SOURCE EXCERPT
* BEGIN *
Management Responsibility and Importing Cost.
Tamuka C.
Chirimambowa & Tinashe L. Chimedza*
Rejection of the South African Rand: The Spectre Haunts Us.
The official
adoption of the use of the multi-currency regime in Zimbabwe helped to arrest rampant
almost unquantifiable hyper-inflation. However, the policy of the usage of a
basket of multi-currencies albeit a euphemism of dollarisation in reality,
seems to have reached its dead end.
The policy was
supposed to be short-term and give policy makers a breathing space to come up
with alternatives. The policy orientation of our leadership is reactionary and
not futuristic and the continued use of the $US as a medium of exchange has
become an albatross to our fiscal and monetary policy.
Fig 1.1 Daylight
Robbery? Raiding $US and Replacing it with Bond Notes
The rejection of
the Rand marked the end of the honeymoon of the multi-currency regime and what
has followed has been a ‘liquidity
crisis’. The use of plastic money and
importing $15m a week has not helped and the introduction of the ‘bond economy’ is taking us back Gideon Gono’s casino economy era.
* END *
WRITTEN INSTRUCTION 1
In the rows starting at the line with "631x426 pixels. How" and ending at the line with "Looking at the", substitute "symbol" for every "icon" and give those rows back with nothing else changed.

RECORDED INFORMATION
* BEGIN *
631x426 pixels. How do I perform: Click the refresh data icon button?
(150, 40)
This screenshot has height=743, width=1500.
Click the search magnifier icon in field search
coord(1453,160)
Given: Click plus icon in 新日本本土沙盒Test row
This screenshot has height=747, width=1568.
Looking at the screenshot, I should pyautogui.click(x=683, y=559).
* END *
* BEGIN *
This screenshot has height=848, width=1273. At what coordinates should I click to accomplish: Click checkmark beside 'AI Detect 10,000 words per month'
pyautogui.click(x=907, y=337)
* END *
* BEGIN *
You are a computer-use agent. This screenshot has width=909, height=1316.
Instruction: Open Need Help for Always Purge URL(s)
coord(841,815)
* END *
WRITTEN INSTRUCTION 2
Print the part of the Zimbabwe currency excerpt starting at "The policy was" and ending at "casino economy era.", word for word.

EXPECTED OUTPUT 1
631x426 pixels. How do I perform: Click the refresh data symbol button?
(150, 40)
This screenshot has height=743, width=1500.
Click the search magnifier symbol in field search
coord(1453,160)
Given: Click plus symbol in 新日本本土沙盒Test row
This screenshot has height=747, width=1568.
Looking at the screenshot, I should pyautogui.click(x=683, y=559).

EXPECTED OUTPUT 2
The policy was
supposed to be short-term and give policy makers a breathing space to come up
with alternatives. The policy orientation of our leadership is reactionary and
not futuristic and the continued use of the $US as a medium of exchange has
become an albatross to our fiscal and monetary policy.
Fig 1.1 Daylight
Robbery? Raiding $US and Replacing it with Bond Notes
The rejection of
the Rand marked the end of the honeymoon of the multi-currency regime and what
has followed has been a ‘liquidity
crisis’. The use of plastic money and
importing $15m a week has not helped and the introduction of the ‘bond economy’ is taking us back Gideon Gono’s casino economy era.